The Scottish Conservatives have called on Holyrood to follow the example of a former First Minister and protect free speech.
In 2006, SNP MPs including Alex Salmond voted to remove the phrases “abusive or insulting” and “likely to” from the Racial and Religious Hatred Bill affecting England and Wales.
The phrases are almost exactly the same as those in the highly controversial Hate Crime and Public Order (Scotland) Bill, which are being criticised for creating a low threshold of criminality.
Free speech protections
In 2005, the Labour Government at Westminster introduced a Bill to create an incitement to religious hatred offence applying to England and Wales.
SNP MPs backed safeguards to ensure the offence only covered threatening behaviour intended to stir up hatred, with a strong free speech clause to protect robust debate.

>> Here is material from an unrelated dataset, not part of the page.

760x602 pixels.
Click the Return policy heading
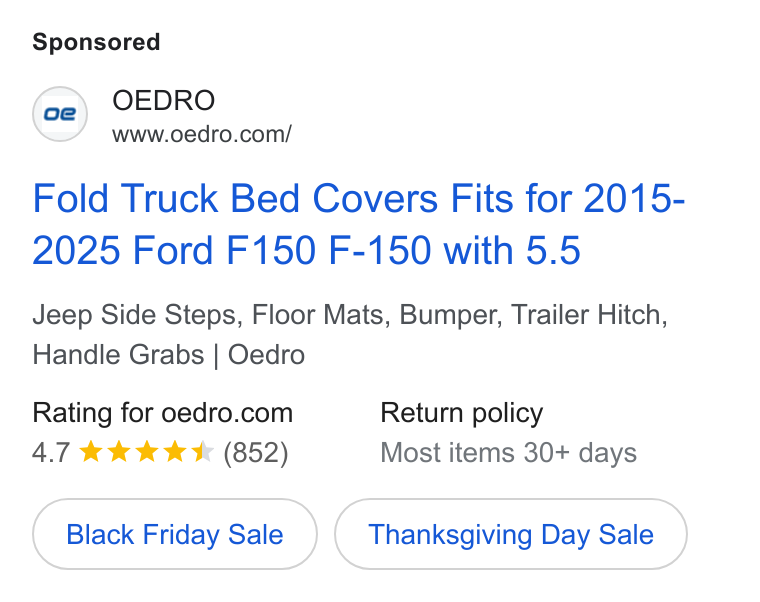(461, 413)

But the new Bill in the Scottish Parliament seeks to extend the law on ‘hate crime’ covering certain ‘protected characteristics’, including religion, sexuality and transgender identity. If it passes, words or behaviour perceived to be “abusive” and “likely” to stir up hatred on these grounds would constitute an offence in Scotland. There would be no need to show that stirring up hatred had been intended.

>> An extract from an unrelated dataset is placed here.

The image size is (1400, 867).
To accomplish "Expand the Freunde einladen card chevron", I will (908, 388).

Liam Kerr, the Scottish Conservatives’ justice spokesman said: “Even the SNP’s own MPs voted with the Conservative Party and against these pernicious phrases. They were poorly drafted and ill-considered at the time and nothing has changed.”
He added: “Organisations and individuals are lining up against this hated legislation. Now we know that even SNP stalwarts like Angus Robertson, Stuart Hosie and even Alex Salmond himself voted against these dangerous provisions.
“These MPs made a stand against censorship in 2006, the SNP must learn from their example and amend this bill to protect our fundamental right to freedom of speech.”
Justice Secretary Humza Yousaf MSP said that he is “actively looking at areas of compromise”, but claimed that the legislation “will not prevent people expressing controversial” views.
Last week, the Scottish Police Federation slammed the Scottish Government’s controversial hate crime Bill, warning that it would significantly increase the police’s workload and damage freedom of speech.
The organisation, which represents 98% of the country’s police officers, said that the Bill would see “officers policing speech and would devastate the legitimacy of the police in the eyes of the public”.
Calum Steele, General Secretary of the Scottish Police Federation, said: “The Bill would move even further from policing and criminalising of deeds and acts to the potential policing of what people think or feel, as well as the criminalisation of what is said in private.”
They join a series of opponents including the Law Society of Scotland, the Society of Editors, the Scottish Newspaper Society, the National Secular Society, and The Christian Institute.